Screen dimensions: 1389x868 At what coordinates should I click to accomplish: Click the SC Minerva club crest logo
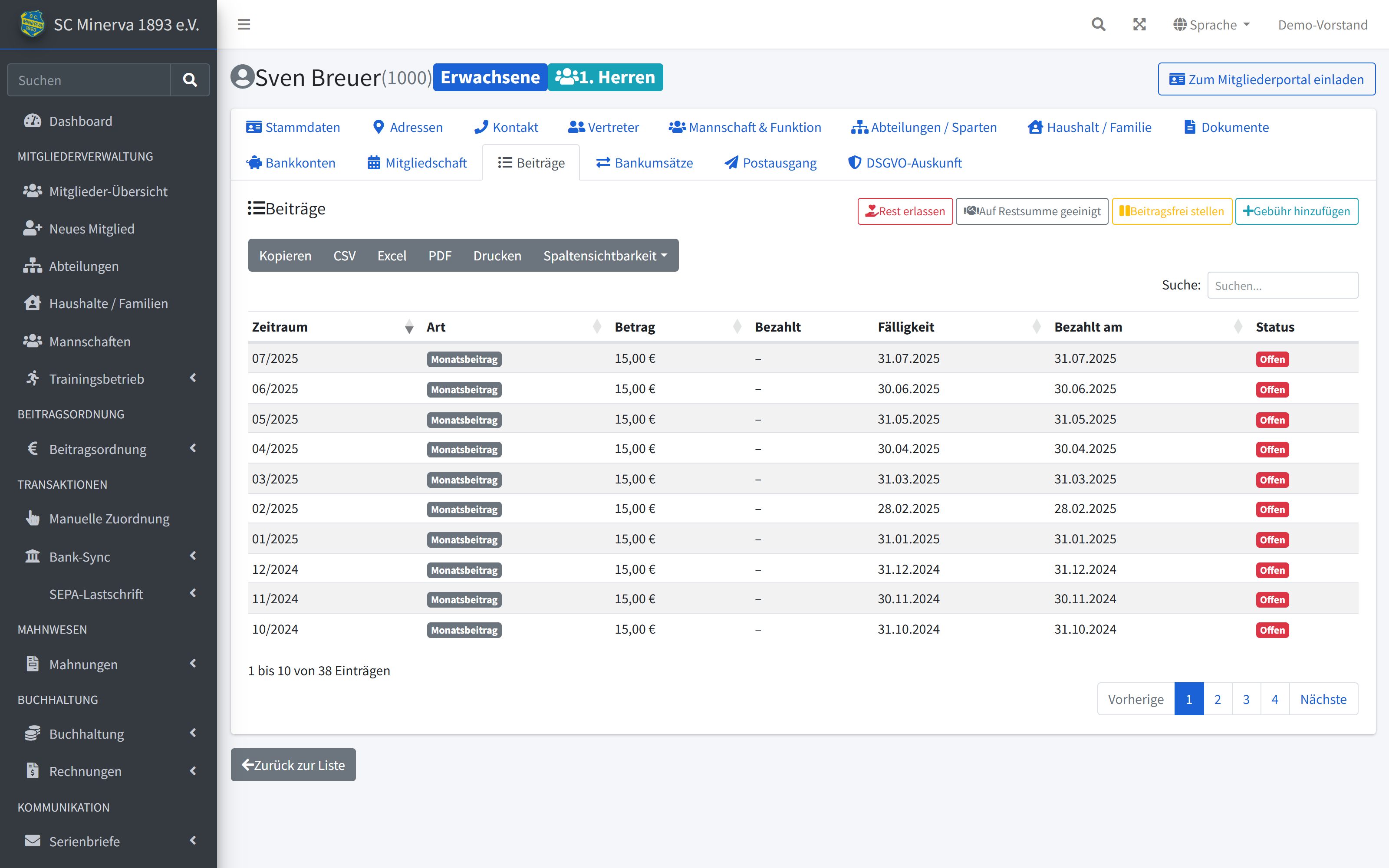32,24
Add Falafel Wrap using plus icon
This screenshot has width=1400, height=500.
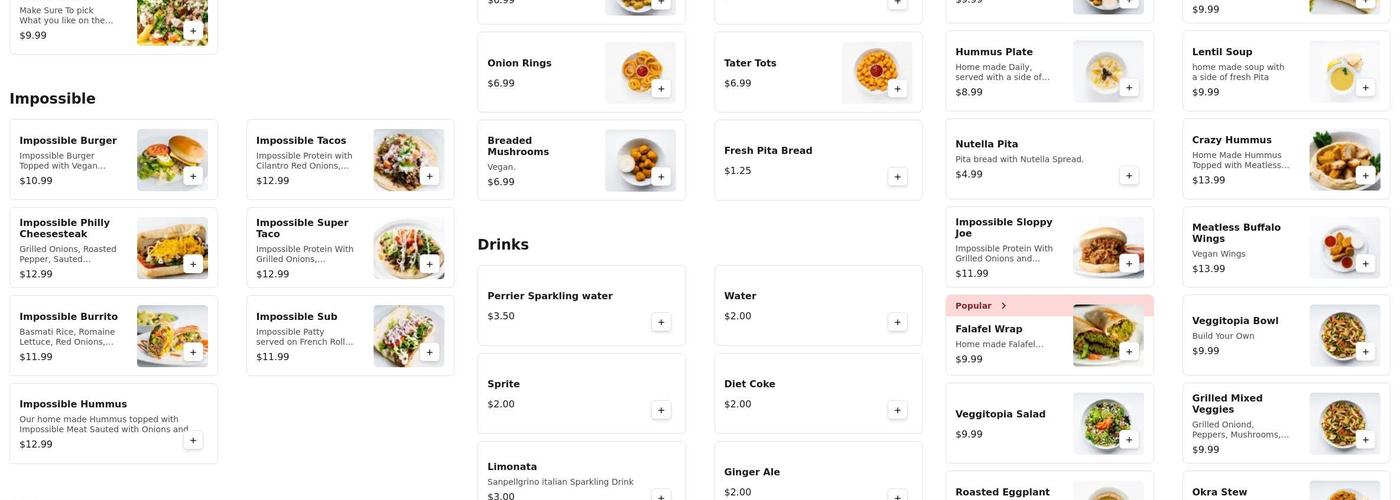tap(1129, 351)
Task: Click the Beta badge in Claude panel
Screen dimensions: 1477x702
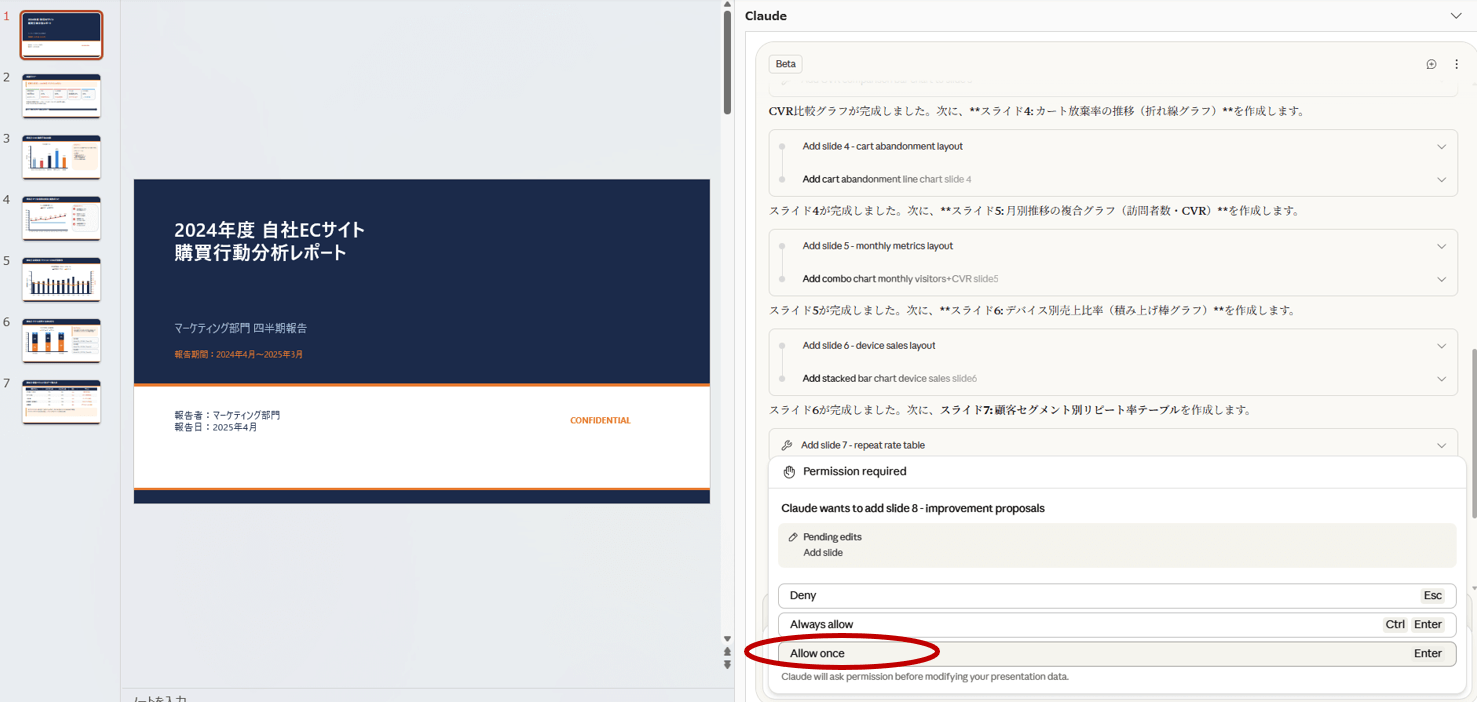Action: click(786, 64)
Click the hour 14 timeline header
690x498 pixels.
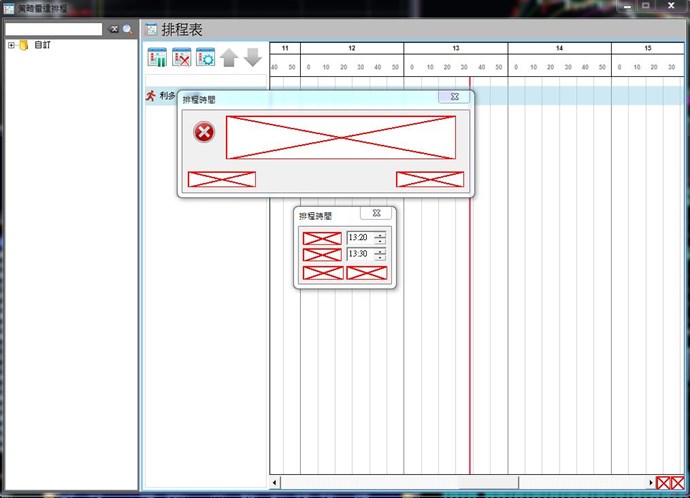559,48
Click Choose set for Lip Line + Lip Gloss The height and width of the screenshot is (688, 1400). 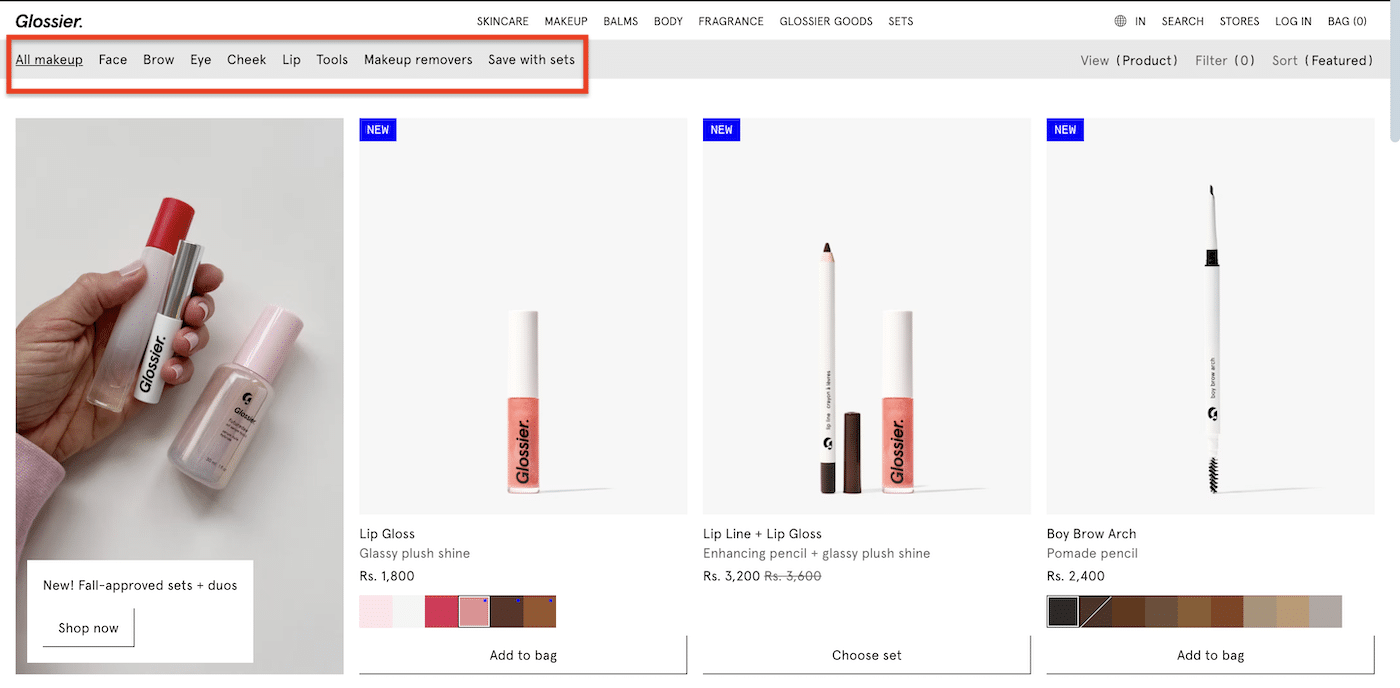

===

WHAT TO DO
These entries are to be printed again word for word, except for the pictures.

ANSWER SECTION
Screen dimensions: 1389x868 At what coordinates should I click to accomplish: Click the SC Minerva club crest logo
32,24
Add Falafel Wrap using plus icon
This screenshot has width=1400, height=500.
tap(1129, 351)
Task: Click the Beta badge in Claude panel
Screen dimensions: 1477x702
Action: click(786, 64)
Click the hour 14 timeline header
690x498 pixels.
559,48
Click Choose set for Lip Line + Lip Gloss The height and width of the screenshot is (688, 1400). 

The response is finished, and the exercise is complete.